Although it has so far been one of the least mentioned points in general news stories about the White House-dictated changes, panelists found the ban on the collection and collation of sexual orientation and gender identity (SOGI) medical data to be one of the most disturbing.
Since 2016, the Health Resources and Services Administration, which plays a central role in funding federally qualified health centers, has required the centers to collect SOGI data from LGBTQ+ patients as part of efforts to document and address health care inequities.
Hospitals, however, were not required to collect the data. Electronic health record systems certified under the federal Meaningful Use Stage 3 Incentive Program were required to have the capacity to record SOGI data starting in 2018, but that did not translate into a universal mandate for hospitals to actually collect or report the data. However, many of them did so voluntarily.
“In February 2025, HRSA instructed health centers to remove SOGI data from their 2024 annual data report,” said Rodriguez. “Without this data, we erase the existence of LGBTQ+ people from the data. However, their health needs are not eliminated. SOGI data is such an important part of care. For instance, the reality often is that a clinician is facing a trans man and may not know what needs to be provided to a trans man, like screening for cervical or breast cancer.”
Kirkley emphasized the research aspects of SOGI data. “If it goes away in medical records and research studies, we won’t be able to track the health outcomes of people that fall into these marginalized communities,” she said. “If we can’t track it, we don’t know how they are doing, and we can’t know how to intervene to provide adequate and effective care to improve their health.”

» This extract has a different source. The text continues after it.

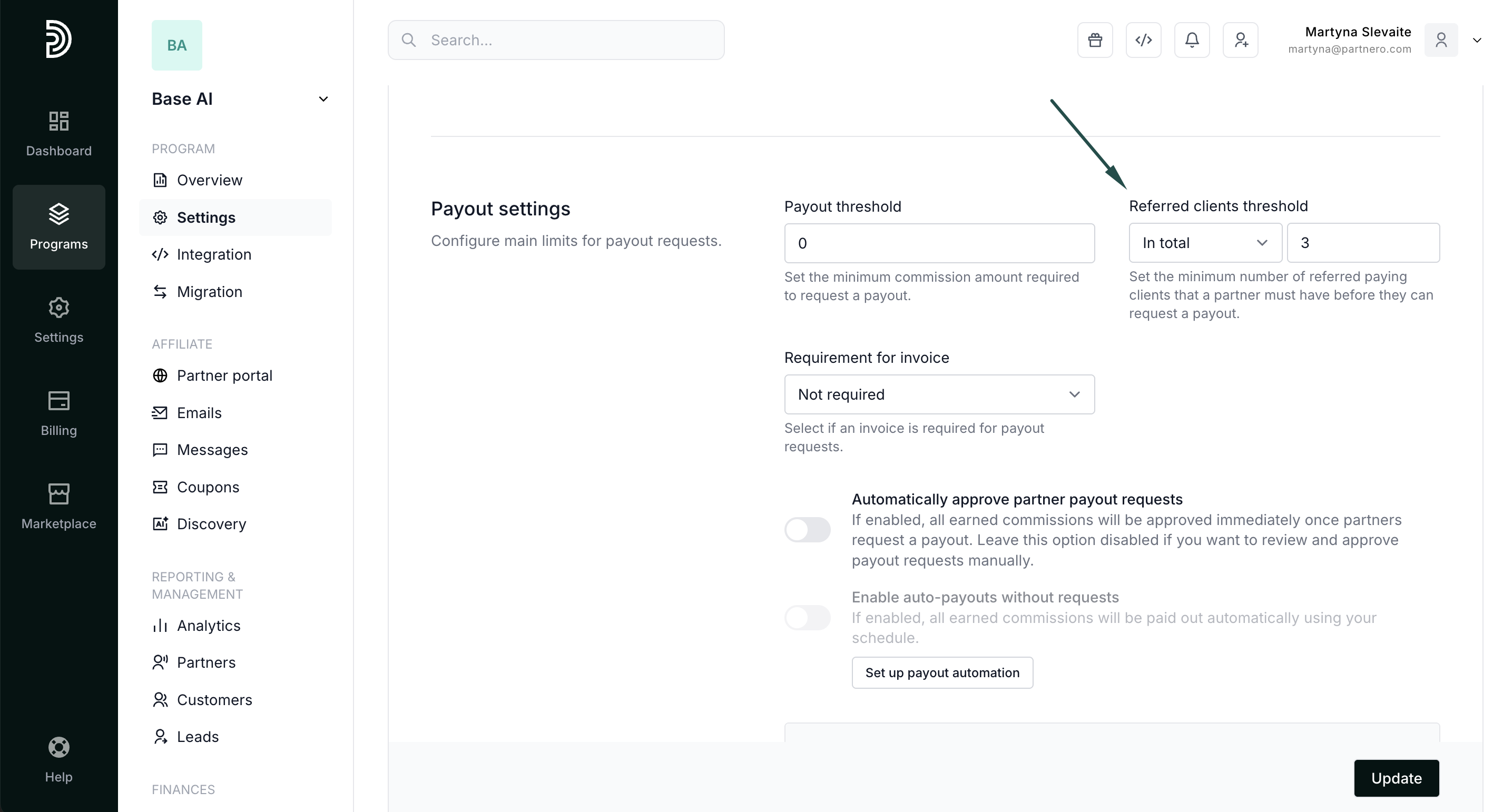This screenshot has height=812, width=1493.
Task: Open the code snippet icon in header
Action: tap(1143, 40)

Bauermeister read from the boilerplate in the NIH termination letters that have come with many of the terminations that say, “This award no longer effectuates agency priorities. Research programs based primarily on artificial and non-scientific categories, including amorphous equity objectives, are antithetical to the scientific inquiry, do nothing to expand our knowledge of living systems, provide low returns on investment, and ultimately do not enhance health, lengthen life, or reduce illness. Worse, socalled diversity, equity, and inclusion (“DEI”) studies are often used to support unlawful discrimination on the basis of race and other protected characteristics, which harms the health of Americans. Therefore, it is the policy of NIH not to prioritize such research programs.”
“If you do any kind of disparities research, if you focus on a key population because it’s important to understand the mechanisms within that population, you are ‘DEI,’” said Bauermeister. “This is important to understand because it’s not just an LGBTQ+ health issue. This is a broader health equity issue, and it’s still very difficult for many of us to wrap our heads around that.”